■ **PARTS OF THE EXERCISE**
a – In the forum thread, what car does the first poster own?
b – List every light the first poster in the forum thread says works fine.
c – In the forum thread, condense the paragraph beginning "Sounds like what you really need" into one shorter sentence that keeps its main points.

# ok now I need some help



## Guest (Oct 2, 2002)

I got a late 1974 260z when I bought the car 2 years ago the turn signals only half worked
the left side to be exact the right side never worked. the flasher would only make a click noise and then stop
I checked the fuses the bulbs the flasher the switch everything and I can't seem to figure it out
the flashers for both the turnsignals and the hazards work just fine
but today I was messin with it and I held the turn signal switch in place with the car running and the little box with the turn signal connectors in it started to somke( only on the right connector )didn't blow no fuses though?
SO i went and pulled and older switch outta my old 240z and it had six wires coming off it and mine only has three but the same colored wires match up right so I was wondering if I just cut the other three wires and let the othrs hang and hook the others up that match if it might work?
another thing is I have no tail lights or side marker lights and as usual I checked everything I know to check all the bulbs are good
headlights,brakelights, backuplights , hazards all work fine 
I'm no pro at electrical work so I need all the help I can get 
thanks in advance


----------



## Guest (Oct 8, 2002)

Hi Bub,

Sounds like what you really need is a Factory Service Manual with a complete wiring diagram. Kinda hard to tell, not being in front of the car. I'd also suggest you post the same question over at www.zcar.com forum. Should get a few more responses.........

Randy


----------

[Stored data entries]

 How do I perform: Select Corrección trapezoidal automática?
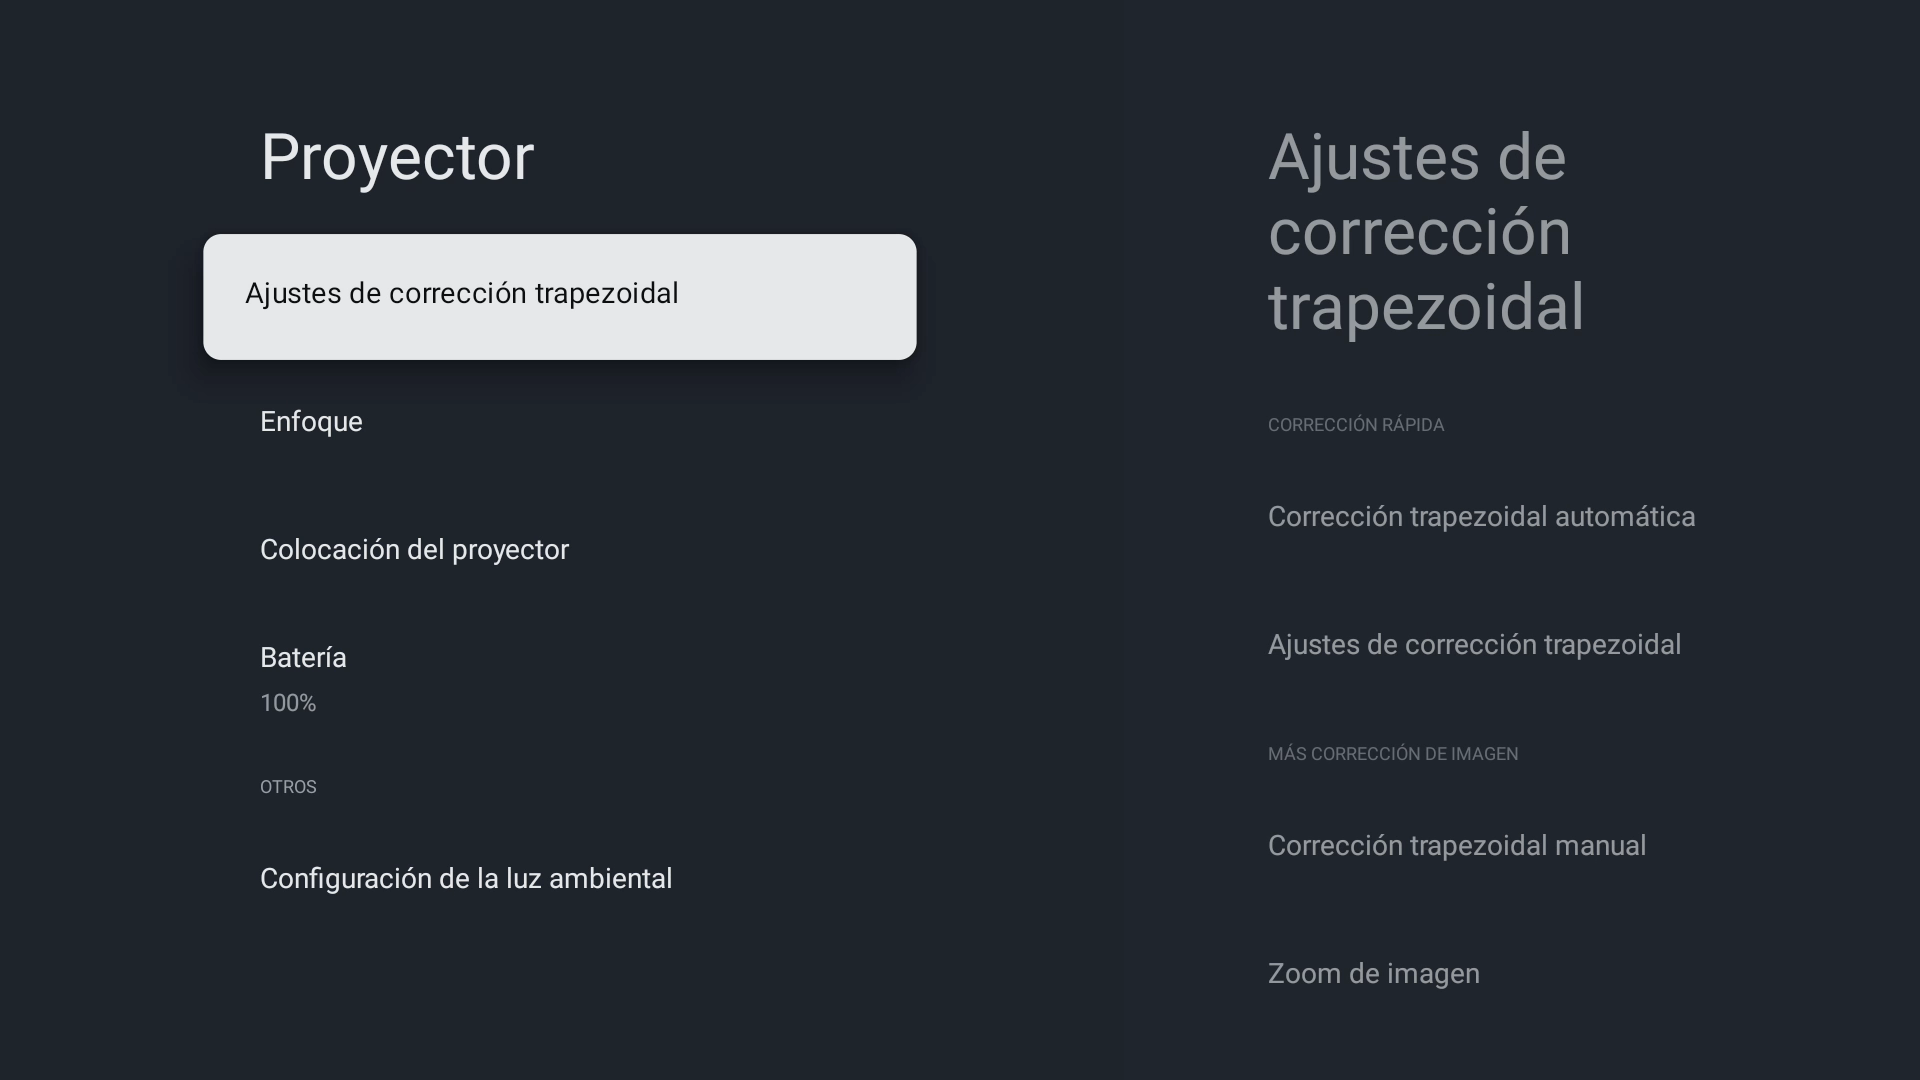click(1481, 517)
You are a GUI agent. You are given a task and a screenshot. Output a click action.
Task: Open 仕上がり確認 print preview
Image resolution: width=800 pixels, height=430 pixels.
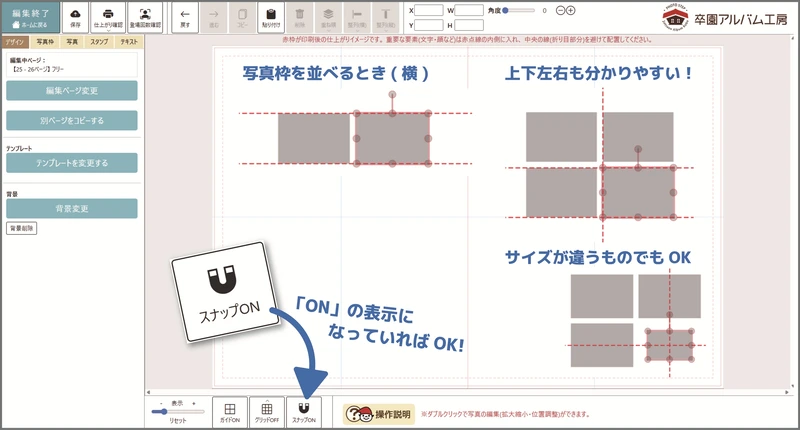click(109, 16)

* * *

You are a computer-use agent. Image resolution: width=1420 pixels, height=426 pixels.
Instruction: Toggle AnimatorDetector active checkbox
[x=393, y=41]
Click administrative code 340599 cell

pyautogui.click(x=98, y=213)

■ **RESULTS BY TASK**
a – A late 1974 260z.

b – Headlights, brake lights, backup lights, hazards

c – The reply recommends a Factory Service Manual with a complete wiring diagram, notes that diagnosing the problem without seeing the car is difficult, and suggests posting the question on the www.zcar.com forum to get more responses.